Tu mascota

De como el gato Michigan se volvió el consentido de Leander

El mínimo cambió toda las imágenes erradas que tenía Leander sobre los gatos. Hoy son inseparables

Y pensar que Leander nunca se imaginó haciendo su vida lejos de Caracas, ni mucho menos que dentro de esos planes estuviera tener un gato de mascota. Todo esto estaba destinado a suceder desde que empacó sus tres trapos y se fue a probar suerte a la tierra del fuego, específicamente a Santiago de Chile.

Después de hacer muchos trabajos para diversas empresas privadas, Leander se puso una meta entre ceja y ceja; montar su propio local de accesorios y productos de animales. Este justamente fue el primer paso que lo llevaría a encontrarse con el que es ahora la imagen de su establecimiento y su más fiel compañero doméstico: El gato Michigan.

Después de mucho bregar con las protestas populares en Chile, luego con la pandemia y el confinamiento, Leander y su familia por fin vieron un respiro y en ese transcurrir decidieron que era hora de adoptar a un animal de compañía.

Michigan recién adoptado

De esta manera Michigan llegó a sus vidas, así como llegan las cosas buenas, sin pensarlo mucho. No se sabe finalmente quien adoptó a quien. Lo que si es un hecho es que desde que el pequeño gato llegó a la casa, Leander cambió la percepción de los felinos para siempre.

«Antes les tenía cierto receloso y hasta miedo. Consideraba que eran como agresivos o traicioneros. Pero hoy de verdad que toda esa imagen cambió, los gatos son seres muy inteligentes. Las personalidades únicas de cada uno son encantadoras», asegura el nuevo amante de los mínimos.

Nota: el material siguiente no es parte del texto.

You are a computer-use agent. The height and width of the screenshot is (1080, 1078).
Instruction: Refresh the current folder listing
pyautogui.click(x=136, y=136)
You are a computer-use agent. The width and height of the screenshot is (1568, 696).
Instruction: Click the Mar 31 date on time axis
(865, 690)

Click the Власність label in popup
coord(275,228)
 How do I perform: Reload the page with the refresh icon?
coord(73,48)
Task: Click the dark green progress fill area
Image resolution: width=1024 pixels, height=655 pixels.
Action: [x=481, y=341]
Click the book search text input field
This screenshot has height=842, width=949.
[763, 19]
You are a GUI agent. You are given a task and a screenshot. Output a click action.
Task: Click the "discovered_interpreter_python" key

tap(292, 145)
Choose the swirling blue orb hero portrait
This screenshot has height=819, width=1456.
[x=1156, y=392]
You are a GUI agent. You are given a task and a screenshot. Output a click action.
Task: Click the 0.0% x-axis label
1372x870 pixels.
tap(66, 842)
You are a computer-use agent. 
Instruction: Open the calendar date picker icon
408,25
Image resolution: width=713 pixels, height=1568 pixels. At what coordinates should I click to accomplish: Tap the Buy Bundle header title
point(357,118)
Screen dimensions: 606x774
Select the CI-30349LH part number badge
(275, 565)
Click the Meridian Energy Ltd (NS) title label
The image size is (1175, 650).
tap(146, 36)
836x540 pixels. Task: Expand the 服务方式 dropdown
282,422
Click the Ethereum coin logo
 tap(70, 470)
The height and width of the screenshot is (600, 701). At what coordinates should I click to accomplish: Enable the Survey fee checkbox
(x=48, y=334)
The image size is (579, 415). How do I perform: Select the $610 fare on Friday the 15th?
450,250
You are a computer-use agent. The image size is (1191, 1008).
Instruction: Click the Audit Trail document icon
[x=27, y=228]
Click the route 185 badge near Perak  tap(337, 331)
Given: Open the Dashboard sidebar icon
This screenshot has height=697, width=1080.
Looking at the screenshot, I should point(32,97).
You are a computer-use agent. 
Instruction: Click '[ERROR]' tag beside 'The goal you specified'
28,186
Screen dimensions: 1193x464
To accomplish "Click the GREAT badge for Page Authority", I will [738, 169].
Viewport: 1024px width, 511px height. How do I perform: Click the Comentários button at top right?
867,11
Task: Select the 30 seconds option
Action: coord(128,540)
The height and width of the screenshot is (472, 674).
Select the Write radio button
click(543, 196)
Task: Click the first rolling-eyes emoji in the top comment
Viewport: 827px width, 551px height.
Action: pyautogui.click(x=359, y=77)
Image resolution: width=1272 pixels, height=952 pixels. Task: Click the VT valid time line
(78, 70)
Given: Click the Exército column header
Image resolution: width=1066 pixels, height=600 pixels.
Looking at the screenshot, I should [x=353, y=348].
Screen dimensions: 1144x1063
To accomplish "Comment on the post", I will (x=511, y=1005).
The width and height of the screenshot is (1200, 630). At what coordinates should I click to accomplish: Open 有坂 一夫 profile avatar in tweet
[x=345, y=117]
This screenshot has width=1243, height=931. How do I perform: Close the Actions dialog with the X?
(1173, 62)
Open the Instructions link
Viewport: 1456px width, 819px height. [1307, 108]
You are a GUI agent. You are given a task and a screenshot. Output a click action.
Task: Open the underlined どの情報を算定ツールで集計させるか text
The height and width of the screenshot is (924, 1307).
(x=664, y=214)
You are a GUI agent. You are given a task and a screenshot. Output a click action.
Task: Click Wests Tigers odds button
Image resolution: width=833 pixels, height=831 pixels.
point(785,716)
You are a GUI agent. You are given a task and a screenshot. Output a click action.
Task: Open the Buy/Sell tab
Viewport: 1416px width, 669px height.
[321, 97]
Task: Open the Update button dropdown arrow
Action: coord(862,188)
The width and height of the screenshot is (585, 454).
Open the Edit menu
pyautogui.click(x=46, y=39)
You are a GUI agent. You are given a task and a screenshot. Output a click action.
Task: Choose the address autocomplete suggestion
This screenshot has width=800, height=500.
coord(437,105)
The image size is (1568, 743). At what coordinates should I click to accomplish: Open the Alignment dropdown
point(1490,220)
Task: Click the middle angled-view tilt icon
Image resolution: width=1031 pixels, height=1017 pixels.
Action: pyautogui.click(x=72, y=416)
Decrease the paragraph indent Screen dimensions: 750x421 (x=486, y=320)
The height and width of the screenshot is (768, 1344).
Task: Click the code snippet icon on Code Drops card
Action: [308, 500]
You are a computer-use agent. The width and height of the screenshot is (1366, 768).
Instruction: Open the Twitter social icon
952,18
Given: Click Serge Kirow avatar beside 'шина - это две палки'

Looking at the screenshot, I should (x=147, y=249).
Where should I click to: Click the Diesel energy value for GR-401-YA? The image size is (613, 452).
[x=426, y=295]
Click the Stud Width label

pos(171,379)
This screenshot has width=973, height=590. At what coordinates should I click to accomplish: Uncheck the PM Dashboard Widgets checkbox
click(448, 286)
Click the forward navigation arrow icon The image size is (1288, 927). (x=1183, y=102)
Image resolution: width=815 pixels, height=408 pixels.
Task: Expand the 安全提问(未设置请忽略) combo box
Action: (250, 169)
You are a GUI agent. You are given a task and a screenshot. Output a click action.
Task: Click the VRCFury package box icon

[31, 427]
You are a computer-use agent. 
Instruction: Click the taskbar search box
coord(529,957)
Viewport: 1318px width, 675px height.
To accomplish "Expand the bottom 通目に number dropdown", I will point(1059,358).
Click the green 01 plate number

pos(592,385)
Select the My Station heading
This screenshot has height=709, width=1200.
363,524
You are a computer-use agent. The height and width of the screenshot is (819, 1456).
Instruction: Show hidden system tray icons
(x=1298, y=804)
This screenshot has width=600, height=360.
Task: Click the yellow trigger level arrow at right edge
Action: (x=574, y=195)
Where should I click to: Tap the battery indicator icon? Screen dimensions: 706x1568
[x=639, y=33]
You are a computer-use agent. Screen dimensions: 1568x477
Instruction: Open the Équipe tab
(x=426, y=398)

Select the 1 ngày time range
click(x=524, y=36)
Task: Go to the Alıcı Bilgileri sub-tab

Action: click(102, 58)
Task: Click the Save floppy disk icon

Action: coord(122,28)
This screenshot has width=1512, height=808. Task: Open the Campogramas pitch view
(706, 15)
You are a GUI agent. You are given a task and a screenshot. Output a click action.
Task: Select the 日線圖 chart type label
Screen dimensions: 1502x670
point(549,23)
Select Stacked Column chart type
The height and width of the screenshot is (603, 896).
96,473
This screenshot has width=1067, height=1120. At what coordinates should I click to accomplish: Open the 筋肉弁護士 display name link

El nombre de Michigan iba a ser «Perro«

Michigan tiene su collar con identificación

Entre risas Leander recuerda que el primer nombre de su minino iba hacer «Perro», quizás por su fascinación por los canes y porque en realidad la que primeramente quería un gato era su esposa y los niños, él todavía tenía sus dudas.

No obstante, Michigan fue bautizado con ese nombre de ciudad gringa, porque cada vez que se referían al gato le decían «Michi». Así que de tanto «Michi» pa acá y «Michi» pa allá, quedó finalmente el nombre de «Michi», y para diferenciarlo Leandro le agregó el «gan»: Y por eso se llama Michigan.

Michigan paseando con su familia

Hoy el gato y su humano son inseparables, tanto así que los niños en ocasiones sienten celos por la relación de mimos y amor entre su papá y su hermanito peludo.

Leander aprendió que el amor de un gato está allí esperando ser descubierto y por esos hoy este joven criollo es un fiel precursor de las adopciones responsables y la castración, todo ello gracias al gran gato chileno Michigan.